--- start of Material for this exercise ---

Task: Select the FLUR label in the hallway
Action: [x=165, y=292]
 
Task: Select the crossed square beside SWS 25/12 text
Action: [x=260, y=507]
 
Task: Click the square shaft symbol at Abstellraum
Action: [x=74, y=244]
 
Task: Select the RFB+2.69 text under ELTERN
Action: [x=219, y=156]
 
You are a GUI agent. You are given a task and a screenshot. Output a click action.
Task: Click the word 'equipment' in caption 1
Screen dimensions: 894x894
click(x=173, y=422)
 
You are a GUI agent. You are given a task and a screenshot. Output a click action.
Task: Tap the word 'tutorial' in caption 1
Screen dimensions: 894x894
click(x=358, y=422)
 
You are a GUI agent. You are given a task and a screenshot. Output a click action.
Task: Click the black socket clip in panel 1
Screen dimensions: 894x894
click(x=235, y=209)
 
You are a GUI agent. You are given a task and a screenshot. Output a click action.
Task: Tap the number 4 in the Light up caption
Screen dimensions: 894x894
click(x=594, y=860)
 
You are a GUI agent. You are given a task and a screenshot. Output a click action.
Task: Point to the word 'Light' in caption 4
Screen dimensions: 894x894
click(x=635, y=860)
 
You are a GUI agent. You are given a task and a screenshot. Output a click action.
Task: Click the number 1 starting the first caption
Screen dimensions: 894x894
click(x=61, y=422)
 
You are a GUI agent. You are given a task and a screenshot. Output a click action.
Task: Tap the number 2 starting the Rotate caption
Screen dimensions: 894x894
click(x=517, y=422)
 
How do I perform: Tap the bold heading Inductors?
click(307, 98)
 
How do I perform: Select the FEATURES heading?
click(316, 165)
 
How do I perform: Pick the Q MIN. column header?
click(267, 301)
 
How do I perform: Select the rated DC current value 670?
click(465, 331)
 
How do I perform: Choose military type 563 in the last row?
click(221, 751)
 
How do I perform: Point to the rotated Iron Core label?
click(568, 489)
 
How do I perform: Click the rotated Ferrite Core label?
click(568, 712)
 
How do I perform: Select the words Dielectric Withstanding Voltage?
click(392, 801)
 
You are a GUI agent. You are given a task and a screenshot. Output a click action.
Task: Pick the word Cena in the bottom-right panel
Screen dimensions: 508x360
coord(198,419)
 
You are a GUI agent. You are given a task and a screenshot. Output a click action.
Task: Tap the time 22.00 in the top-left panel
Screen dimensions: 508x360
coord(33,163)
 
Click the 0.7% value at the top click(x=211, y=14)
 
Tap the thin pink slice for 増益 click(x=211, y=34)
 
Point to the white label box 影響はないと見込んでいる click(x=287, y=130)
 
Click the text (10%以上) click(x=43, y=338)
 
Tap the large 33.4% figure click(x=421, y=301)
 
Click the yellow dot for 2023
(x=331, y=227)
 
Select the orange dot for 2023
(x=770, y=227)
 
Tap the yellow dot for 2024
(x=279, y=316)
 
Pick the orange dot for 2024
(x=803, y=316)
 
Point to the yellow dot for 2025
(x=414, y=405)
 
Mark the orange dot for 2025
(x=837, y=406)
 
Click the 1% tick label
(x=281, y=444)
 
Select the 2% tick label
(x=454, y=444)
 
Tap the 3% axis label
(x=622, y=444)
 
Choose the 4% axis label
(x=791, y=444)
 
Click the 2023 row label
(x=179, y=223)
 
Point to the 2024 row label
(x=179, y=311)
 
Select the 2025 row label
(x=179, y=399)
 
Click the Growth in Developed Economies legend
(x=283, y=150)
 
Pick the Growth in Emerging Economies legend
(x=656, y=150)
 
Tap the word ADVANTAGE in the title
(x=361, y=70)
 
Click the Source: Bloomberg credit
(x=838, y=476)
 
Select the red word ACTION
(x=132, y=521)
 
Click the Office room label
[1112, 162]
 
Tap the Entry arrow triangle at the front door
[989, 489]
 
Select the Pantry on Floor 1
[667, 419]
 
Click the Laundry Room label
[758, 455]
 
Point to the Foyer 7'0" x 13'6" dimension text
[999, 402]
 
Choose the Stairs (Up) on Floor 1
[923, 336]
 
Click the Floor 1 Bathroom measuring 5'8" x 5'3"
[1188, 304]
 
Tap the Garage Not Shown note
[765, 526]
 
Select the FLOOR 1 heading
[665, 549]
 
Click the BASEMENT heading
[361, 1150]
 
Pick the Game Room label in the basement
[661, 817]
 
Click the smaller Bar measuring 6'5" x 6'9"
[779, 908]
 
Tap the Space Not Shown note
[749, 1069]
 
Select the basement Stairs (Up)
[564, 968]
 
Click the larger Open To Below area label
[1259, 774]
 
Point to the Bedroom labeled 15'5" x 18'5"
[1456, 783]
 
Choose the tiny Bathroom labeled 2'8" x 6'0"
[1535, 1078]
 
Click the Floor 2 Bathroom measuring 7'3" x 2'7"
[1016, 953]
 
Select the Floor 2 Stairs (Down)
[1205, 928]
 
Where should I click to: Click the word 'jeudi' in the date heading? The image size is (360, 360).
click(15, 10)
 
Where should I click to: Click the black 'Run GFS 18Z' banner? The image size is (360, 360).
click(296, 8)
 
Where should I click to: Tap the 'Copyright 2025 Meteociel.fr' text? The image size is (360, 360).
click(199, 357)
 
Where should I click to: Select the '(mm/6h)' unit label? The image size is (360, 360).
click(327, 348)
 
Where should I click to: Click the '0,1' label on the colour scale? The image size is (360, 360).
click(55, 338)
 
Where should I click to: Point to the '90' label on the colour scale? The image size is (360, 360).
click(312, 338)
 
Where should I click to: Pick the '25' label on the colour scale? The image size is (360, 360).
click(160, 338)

--- end of Material for this exercise ---

- [Aim]: Copy out the lines of the material exactly as they stand, everything from the line containing "Select the basement Stairs (Up)" down to the line containing "click(15, 10)", both included.

- [Problem solution]:
Select the basement Stairs (Up)
[564, 968]
 
Click the larger Open To Below area label
[1259, 774]
 
Point to the Bedroom labeled 15'5" x 18'5"
[1456, 783]
 
Choose the tiny Bathroom labeled 2'8" x 6'0"
[1535, 1078]
 
Click the Floor 2 Bathroom measuring 7'3" x 2'7"
[1016, 953]
 
Select the Floor 2 Stairs (Down)
[1205, 928]
 
Where should I click to: Click the word 'jeudi' in the date heading? The image size is (360, 360).
click(15, 10)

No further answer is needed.